[Recorded data]
■ ■ ■ ■ ■ ■ ■

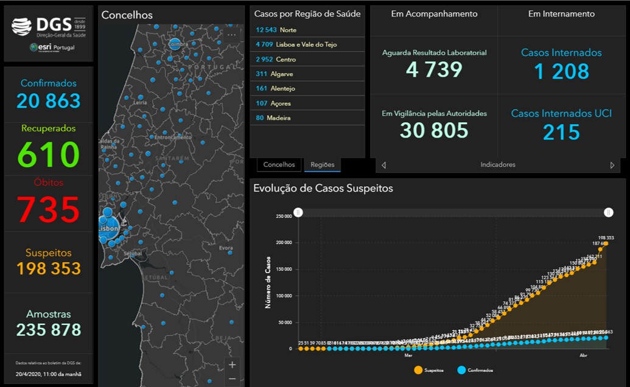Switch to the Concelhos tab

pyautogui.click(x=279, y=165)
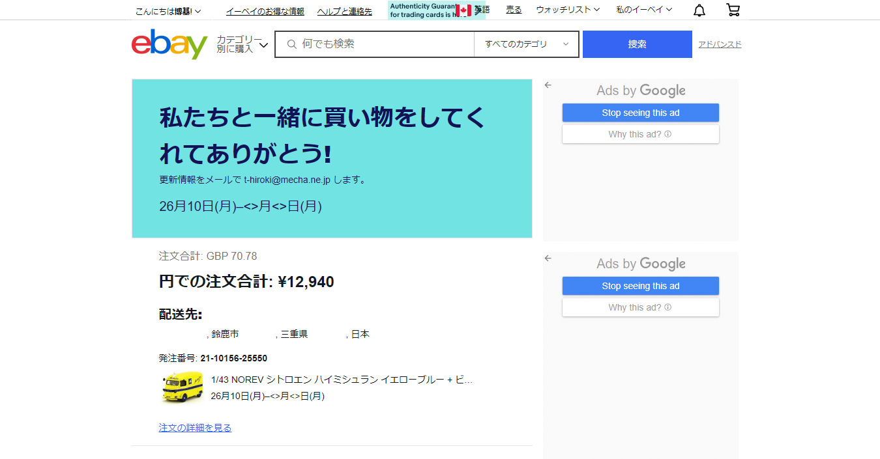Click the search magnifier icon
The height and width of the screenshot is (459, 880).
click(291, 44)
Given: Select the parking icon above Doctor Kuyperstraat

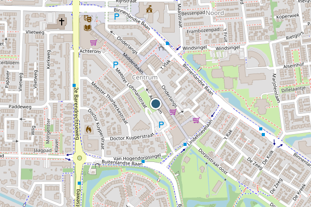Looking at the screenshot, I should [x=161, y=125].
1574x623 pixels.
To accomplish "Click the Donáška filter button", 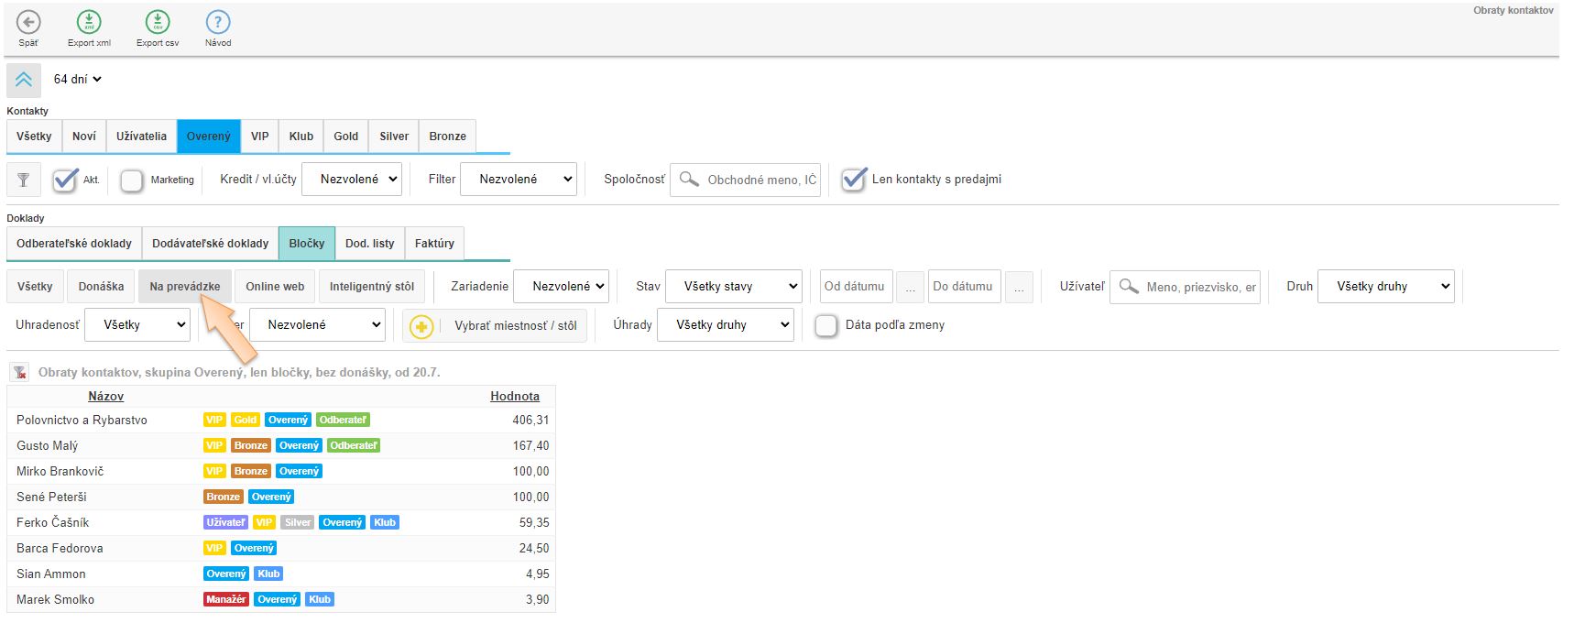I will tap(101, 287).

■ ■ ■ ■ ■ ■ ■

# Problem to work on
Reproduce the entries above verbatim, beginning with the first line and continuing through the line containing "Looking at the", inclusive, and omit the pictures from your answer.

# Exercise answer
Switch to the Concelhos tab

pyautogui.click(x=279, y=165)
Click the search magnifier icon
The height and width of the screenshot is (459, 880).
click(291, 44)
Given: Select the parking icon above Doctor Kuyperstraat

Looking at the screenshot, I should [x=161, y=125].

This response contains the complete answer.